Выбрать главу

Торфинн встал, улыбаясь, и подошел ближе, чтобы заключить ее в одно из своих классических медвежьих объятий.

— Тогда пусть боги ускорят твои ноги и облегчат путь, мой друг.

Торфинн действительно стал ее другом, а не просто заданием. И Гермиона была благодарна за это.

Она вышла из дома, но прежде чем закрыть за собой дверь, заглянула обратно, задавая последний вопрос.

— Торфинн, ты, конечно, можешь не знать, но… какой у него любимый цвет?

Он рассмеялся, склонив голову в ее сторону. Лемми запрыгнул и присоединился к нему на диване.

— Красный. Это всегда был красный. Даже до того, как он стал вампиром.

========== Часть 4 ==========

Каблуки Гермионы цокали по каменной дорожке, ведущей к коттеджу, она насвистывала мелодию, которую часто использовала, чтобы предупредить Антонина о своем присутствии, — вступительный отрывок из «Пети и волка» Прокофьева. Никакой реакции на ее появление не последовало, однако она и не ожидала ее. Гермиона положила руку на дверную ручку и решила известить о своем приходе:

— Антонин? Я пришла.

Повернув ручку, она обратила внимание, что дверь даже не заперта.

Открыв ее, Гермиона сделала несколько шагов внутрь дома, минуя квадратный стол. Сегодня вечером она не взяла с собой флаконы с кровью. Если ее план удастся, подумала она с ироничной зловещей ухмылкой, она сама сегодня станет закуской.

Гермиона сразу заметила, что дыру в деревянной обшивке, сделанную его кулаком накануне, Долохов заклеил оберточной бумагой и скотчем.

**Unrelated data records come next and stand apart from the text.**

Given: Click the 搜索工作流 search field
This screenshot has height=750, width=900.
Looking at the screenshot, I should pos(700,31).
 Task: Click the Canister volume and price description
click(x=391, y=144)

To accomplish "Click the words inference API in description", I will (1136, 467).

Пожалуй, тот факт, что он не использовал волшебную палочку для ремонта, был самой наглядной демонстрацией того, как мало у него осталось магии.

Через слегка приоткрытую дверь спальни Гермиона увидела Пожирателя смерти, которого уже привыкла считать своим, — Антонина Долохова, сидящего в постели с таким видом, словно он впал в депрессию. Его длинные темные волосы лежали в очаровательном беспорядке, и он снова был одет в любимую белую майку и тонкие пижамные штаны на завязках. Он посмотрел в сторону двери с мрачной покорностью поверх книги «Живешь только дважды{?}[Одиннадцатый роман Яна Флеминга о Джеймсе Бонде]», название которой Гермиона сочла странно подходящим.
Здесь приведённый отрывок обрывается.